>> start Stored records

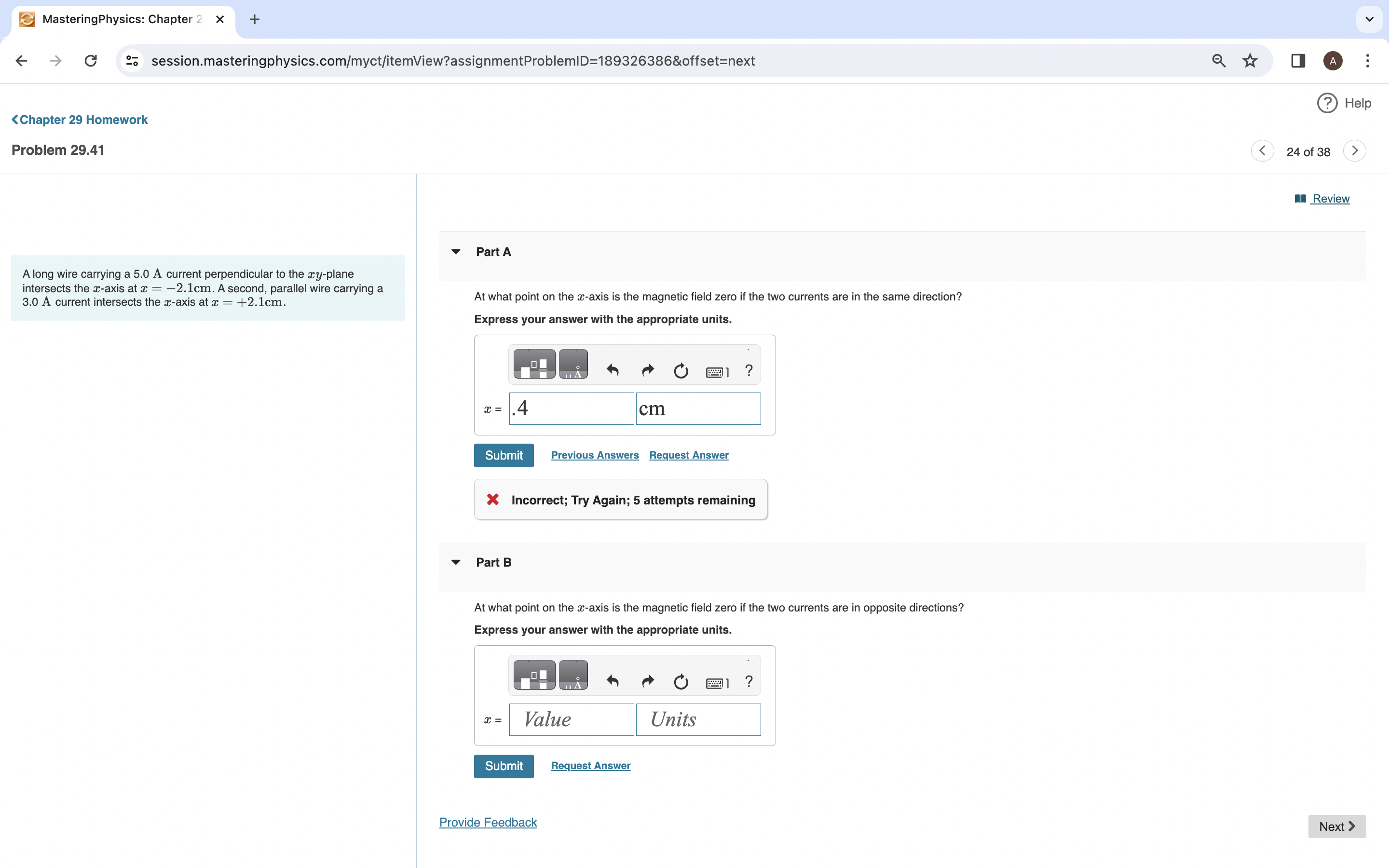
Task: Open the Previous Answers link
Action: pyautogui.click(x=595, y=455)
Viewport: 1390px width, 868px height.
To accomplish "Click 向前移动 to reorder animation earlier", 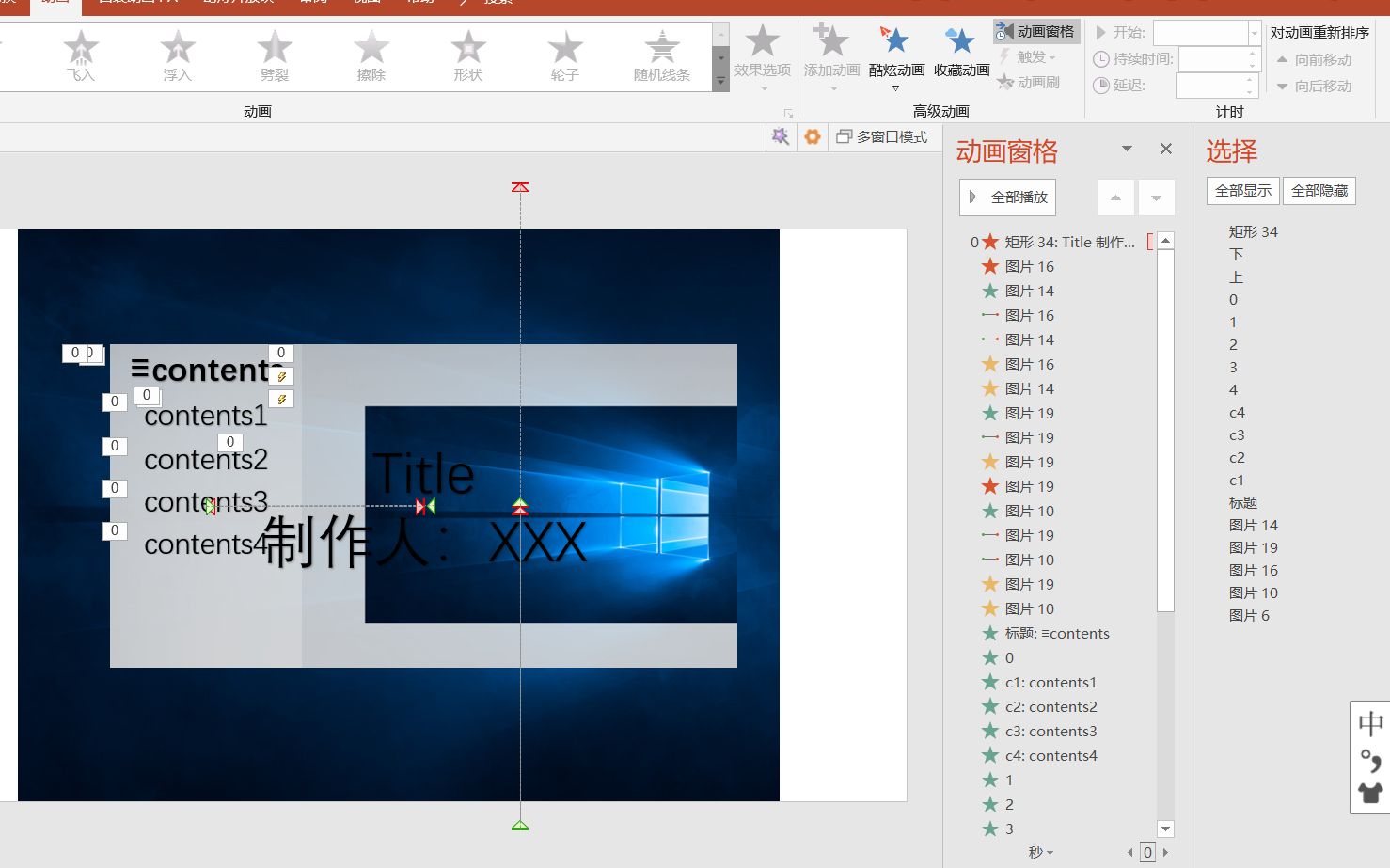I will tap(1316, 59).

>> end Stored records
>> start Stored records

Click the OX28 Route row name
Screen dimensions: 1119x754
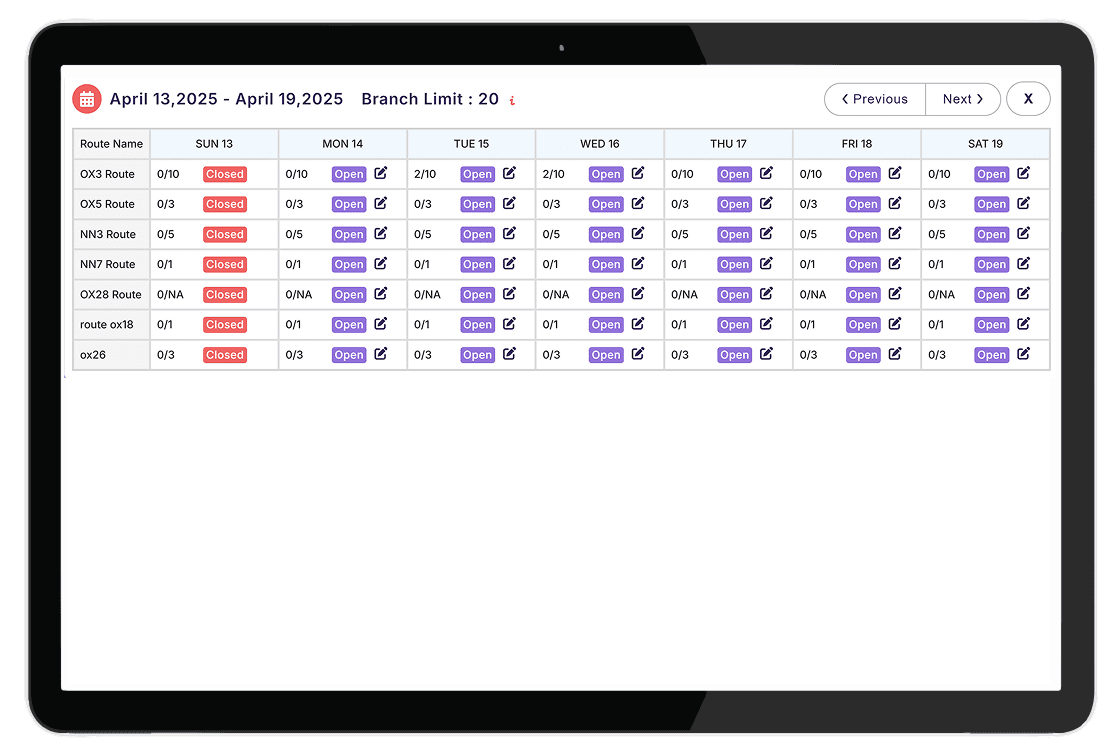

>> end Stored records
>> start Stored records

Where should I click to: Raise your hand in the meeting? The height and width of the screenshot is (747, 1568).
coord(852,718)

>> end Stored records

| What the exercise asks |
Rewrite the lines starting at the one containing "Click the OX28 Route row name" and ending at the one containing "Screen dimensions: 1119x754", replacing "Screen dimensions" with "Display size" and leaving all else unchanged.

| Expected answer |
Click the OX28 Route row name
Display size: 1119x754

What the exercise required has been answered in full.